*** Passage shown Section Begins ***
This adds an additional step, wasting valuable time and creating a public safety hazard for the caller and possibly the first responder, Simmons said, because it's not clear how the telecommunicator will share information with the local dispatcher.

It's also a violation of the law, which says call centers may not be converted into dispatch centers "to avoid the requirements" of consolidation, Simmons added.

"The law is there and you have to follow it," he said.

But police departments don't want to give up control of their dispatching services, Robert Rizzi, chairman of the Madison County Emergency Telephone System Board, told the Belleville News-Democrat previously.

Rizzi did not reply to a request for an interview.

Additionally, dispatchers in the individual departments would handle walk-ins, non-911 calls, inmate monitoring activation of severe weather sirens and dispatching for other municipal departments.

"There are multiple layers of a service that don't need to exist in order to accomplish the same goal," said Bryan Whitaker, assistant director of St. Clair County EMA.

This format distracts from what should be a dedicated job — sitting at the ready to take an emergency 911 call, Simmons said.

"It delays public safety and possibly officer safety," Whitaker said.
*** Passage shown Section Ends ***
Assigned task 1:
State whether each statement below agrees with the passage on 911 dispatch consolidation, answering yes or no and quoting the deciding words of the passage: (a) Robert Rizzi agreed to be interviewed. (b) Bryan Whitaker is assistant director of St. Clair County EMA. (c) The law permits call centers to be converted into dispatch centers to avoid the requirements of consolidation.
Assigned task 2:
Continue the passage on 911 dispatch consolidation, beginning after its final sentence.
*** Dataset extract Section Begins ***
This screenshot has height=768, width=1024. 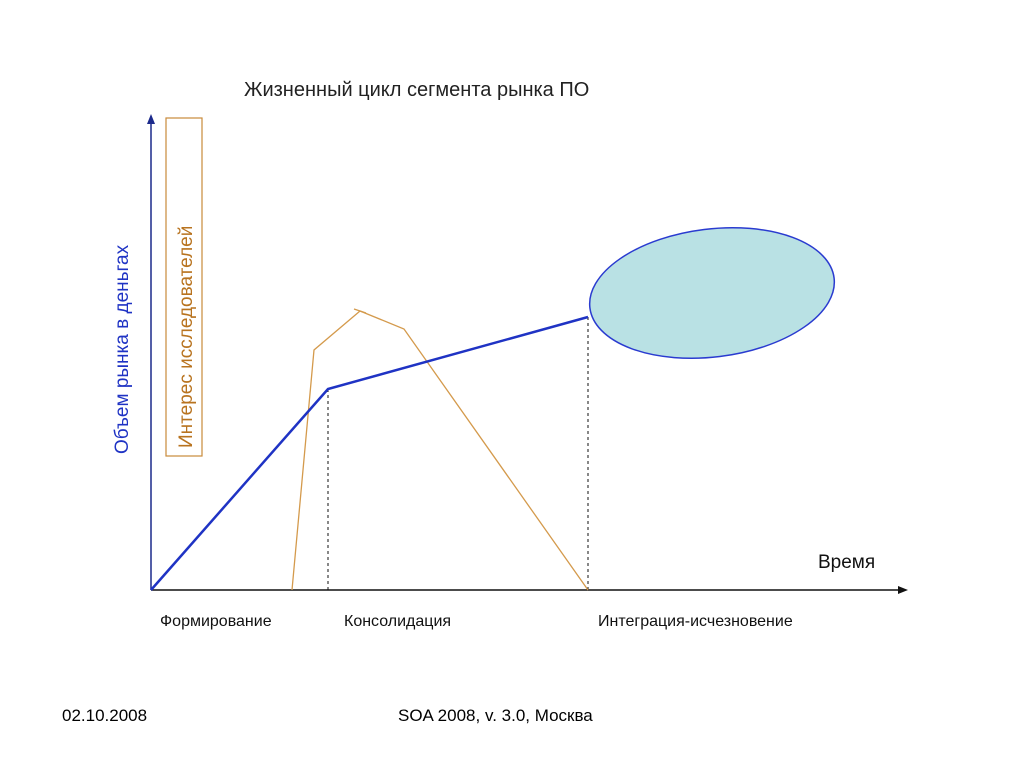 What do you see at coordinates (712, 293) in the screenshot?
I see `integration-ellipse` at bounding box center [712, 293]. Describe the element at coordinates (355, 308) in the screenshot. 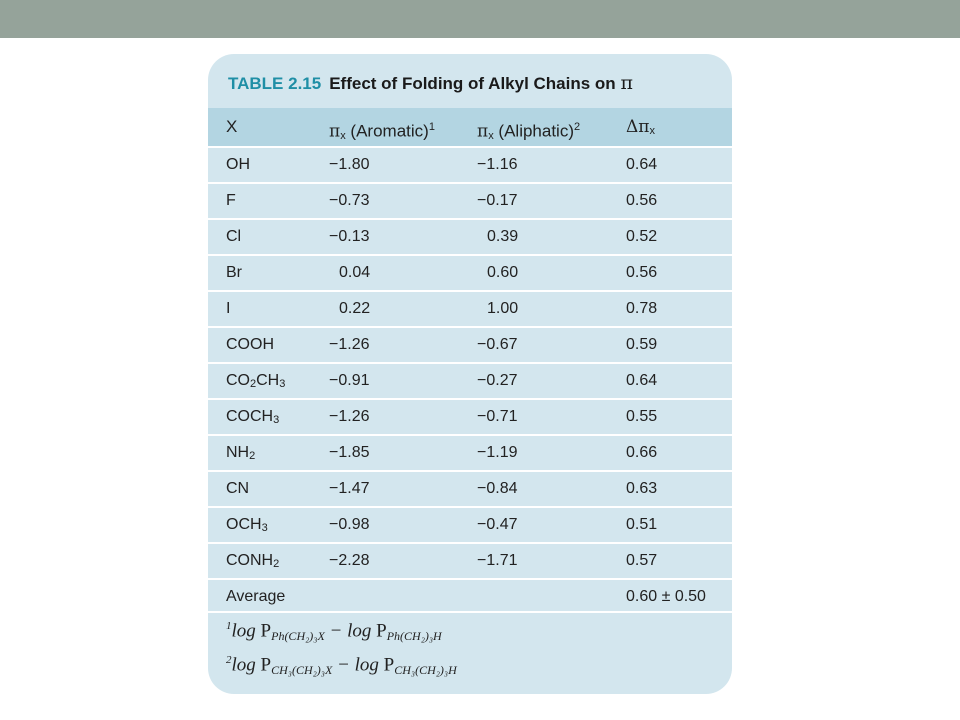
*** Dataset extract Section Ends ***
Answer 1:
(a) No: "Rizzi did not reply to a request for an interview."
(b) Yes: "said Bryan Whitaker, assistant director of St. Clair County EMA."
(c) No: "call centers may not be converted into dispatch centers "to avoid the requirements" of consolidation"

Answer 2:
St. Clair County struggled with the same issue when they first began consolidation. Their initial plans kept some control for police departments, but weren't approved. Later, the state added teeth to the rules about what agencies can handle dispatch services.

At that point, the county had no choice but to comply, Simmons said.

After consolidating, the county received $725,000 from the state to reimburse the cost of consolidation in O'Fallon, Fairview, Cahokia and St. Clair County, Simmons said. The county has since applied for more grant funding for Swansea's consolidation.

In addition to paying for their local dispatch services, taxpayers will also pay for the countywide 911 call centers and miss out on reduced network costs, Simmons said. The county saves between $6,000 to $7,000 monthly on network costs, Simmons said.

The city of Bethalto, for example, planned $218,000 into its 2017-18 budget for dispatcher salaries in addition to $50,000 for overtime and $1,600 for uniforms, according to the city's budget. In 2017, Madison County had a $829,590 budget for its emergency telephone system.

Madison County's plan is in the hands of the Statewide 911 Advisory Board, but needs to go before an administrative judge for consideration before it can be approved. That hearing is set for 11 a.m. May 25 in Springfield at the Illinois Commerce Commission building, according to Simmons.

Other objections from St. Clair County

  • The plan lists police department numbers as a backup if the primary service, normally a radio communications, goes down. If the Glen Carbon call center system went down, for example, the plan says a telecommunicator should call the Maryville Police Department at its general number. This is also a violation of the consolidation rules, which prohibit call relays or transfers.
  • The consolidation law requires counties to provide financial information for the plan or else it will be rejected, but Madison County did not provide that information. Their plan should be denied based on that alone, Simmons said.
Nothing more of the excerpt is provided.